Files
replaysim/docs/sources.md

2.4 KiB

Sources

Checked on 2026-06-24.

Local Repositories

Source Local path Commit / HEAD Notes
Qwen Bailian usage traces /home/gahow/phd/qwen-bailian-usagetraces-anon 5f7439c51ec248a0c585f7d90a41a6f57773b912 Primary RS0 input is qwen_coder_blksz_16.jsonl.
Frontier /tmp/toc-llm-sim-research/Frontier d9cfeb6d8791fbf2f295dd9744c56a666171776e Primary RS1 simulator candidate.
Vidur /tmp/toc-llm-sim-research/vidur 8383d2935bc62723a212090baa9f98ada206fc14 Baseline simulator candidate for arrival and length replay.
AIConfigurator /tmp/toc-llm-sim-research/aiconfigurator e46ece7510e727fafefb8212e5846172145a30ea Configuration search reference, not per-request faithful replay.

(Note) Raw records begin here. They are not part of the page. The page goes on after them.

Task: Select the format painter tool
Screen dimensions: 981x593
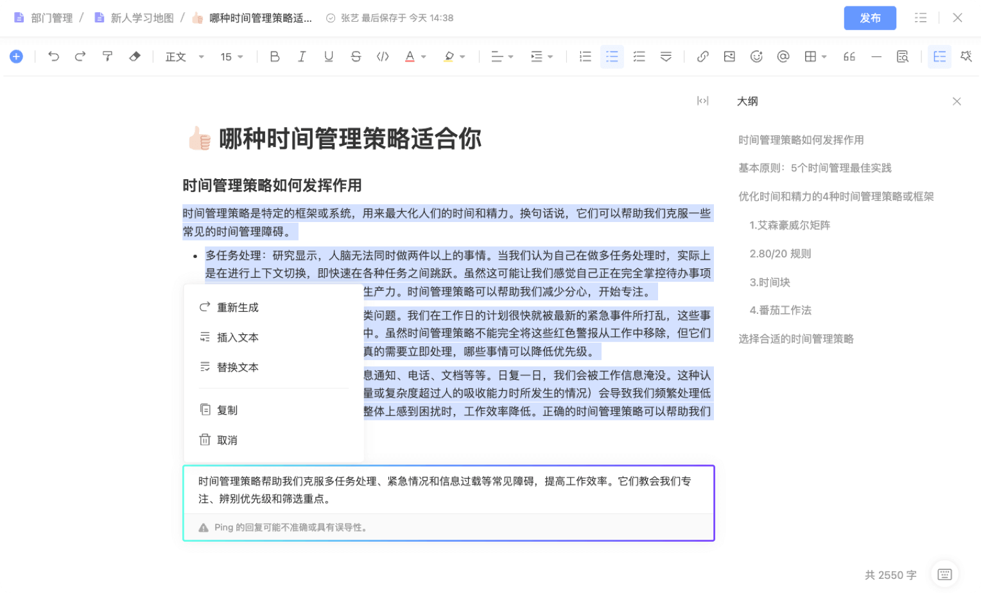Action: (x=107, y=56)
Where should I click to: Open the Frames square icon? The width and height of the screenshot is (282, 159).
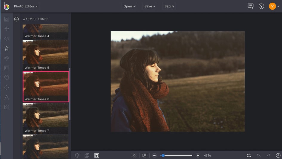pos(7,68)
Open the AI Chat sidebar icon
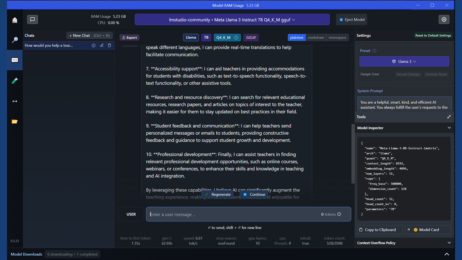This screenshot has height=260, width=462. pos(15,60)
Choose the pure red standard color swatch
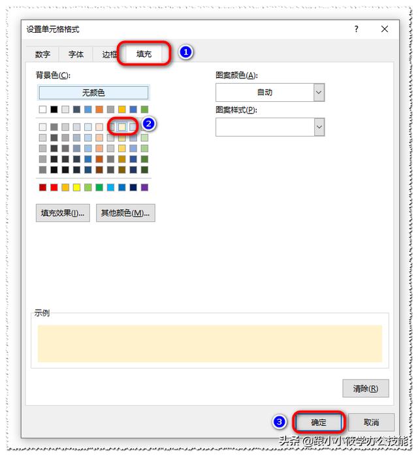The height and width of the screenshot is (456, 418). pyautogui.click(x=54, y=187)
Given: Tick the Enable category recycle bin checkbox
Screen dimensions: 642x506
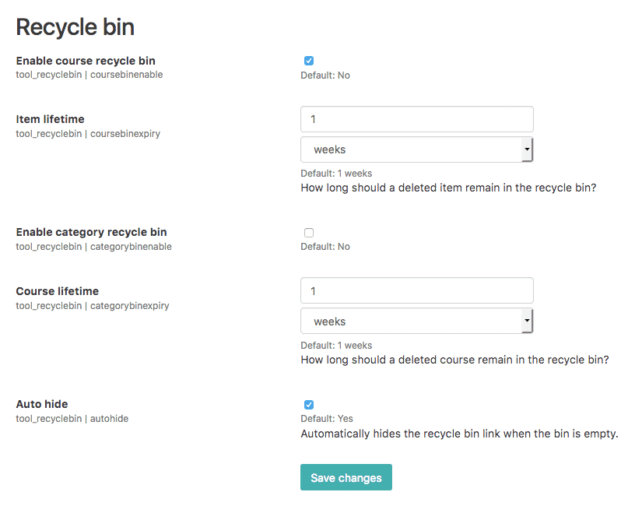Looking at the screenshot, I should [309, 233].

All four local repositories were present when RS0 was generated. No external repository was cloned for RS0.

Frontier Findings

  • Frontier trace replay reads CSV columns arrived_at, num_prefill_tokens, and num_decode_tokens.
  • It also parses optional session_id and block_hash_ids; block_hash_ids can be | separated, matching examples/fixtures/prefix_cache_shared_session_trace.csv.
  • Frontier's trace replay generator can clip prefill tokens when total tokens exceed trace_request_generator_config_max_tokens. ReplayServe fixtures hard fail before Frontier sees the trace, so the RS1 smoke cannot silently clip.
  • Frontier has a built-in Qwen/Qwen3-32B model config.
  • Frontier has A800 network profiles: data/profiling/network/a800_dgx/ and data/profiling/network/a800_pairwise_nvlink/.
  • Current public A800 compute profiles in this checkout include Llama2-7B and Qwen3 MoE / Qwen3-Next reduced variants, but no dense Qwen/Qwen3-32B compute profile. RS1 Qwen3-32B A800 latency and throughput results are only plumbing smoke until matching compute profiles or calibration data are added.

Qwen Trace Findings

  • The released JSONL rows contain chat_id, parent_chat_id, timestamp, input_length, output_length, type, turn, and hash_ids.
  • The trace README documents hash_ids as salted SipHash blocks with 16 tokens per block.
  • The released input lengths and hashes are already after the model-specific chat template has been applied. ReplayServe does not apply chat templates.
  • The final input block can be padded. ReplayServe records per-block token counts in the sidecar so partial final blocks can be accounted for by true token count.